• **Exercises**:
• a. Decide whether each statement agrees with the article on jobs from foreign investment below. Answer yes or no for each, and quote the exact words of the article that decide it. (i) Investment commitments made in Singapore last year came to $15.2 billion. (ii) Every one of the digital jobs will require advanced skills. (iii) About half of the expected positions will be in the digital economy.
• b. Extend the article on jobs from foreign investment below, picking up after its final sentence.

• **Selected text**:
# # # #
The new jobs created are due to an unexpectedly large amount - $15.2 billion - in investment commitments in Singapore last year, which exceeded initial estimates of $8 billion to $10 billion.

60% to 70% of jobs created by foreign investment for PMETs: EDB
By Choo Yun Ting, The Straits Times, 17 Jan 2020

Around 60 per cent to 70 per cent of the jobs created by the foreign investment attracted here last year will be for professionals, managers, executives and technicians (PMETs), said Economic Development Board (EDB) chairman Beh Swan Gin.

In EDB's year-in-review briefing yesterday, he said that the other roles will be well-paying "rank and file" positions.

EDB expects 32,814 jobs will stem from the $15.2 billion worth of investment commitments made last year - an amount that easily exceeds official forecasts.

Around half of these positions will be in the digital economy, utilising technologies such as data analytics and artificial intelligence.

But Dr Beh said that not all of these digital jobs will require advanced skills; some could be filled by people with traditional backgrounds who are comfortable in the digital domain.
# # # #
• **Data lines**:
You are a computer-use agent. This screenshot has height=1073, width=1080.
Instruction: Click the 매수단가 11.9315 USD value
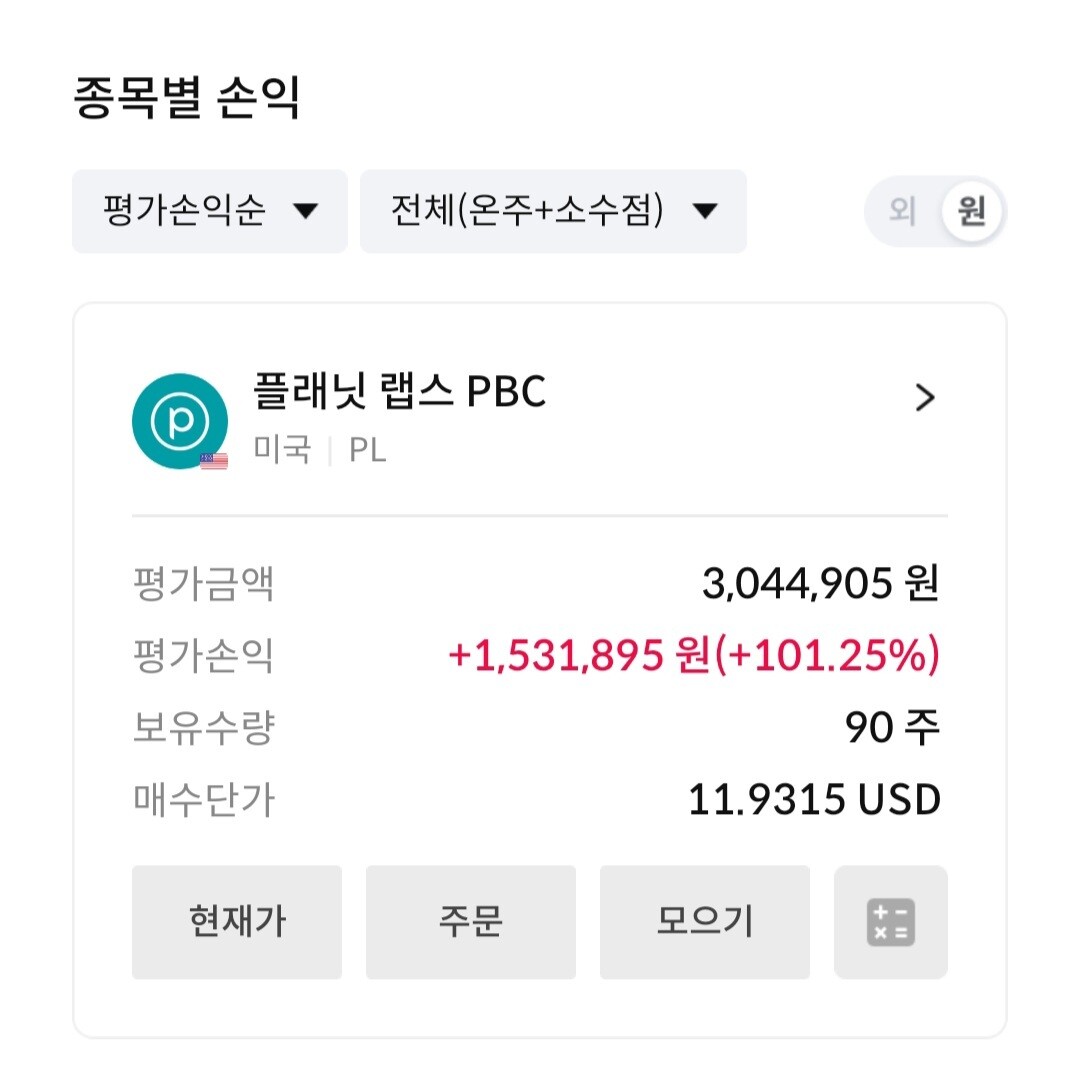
# # # #
• **Task answers**:
• a.
(i) Yes: "$15.2 billion - in investment commitments in Singapore last year"
(ii) No: "not all of these digital jobs will require advanced skills"
(iii) Yes: "Around half of these positions will be in the digital economy"

• b.
Around 29 per cent of the total expected jobs will be in manufacturing and production roles.

EDB managing director Chng Kai Fong said at the same briefing: "The kind of job landscape we are creating in Singapore is... becoming more diverse and this brings... more opportunities for Singaporeans and creates resilience in our economy."

He noted how the Professional Conversion Programme, which helps professionals learn new skills to move into new careers, has been effective, especially in the manufacturing industry, as it gives workers with varied levels of education "practical, technical skills" that can be used in the sector.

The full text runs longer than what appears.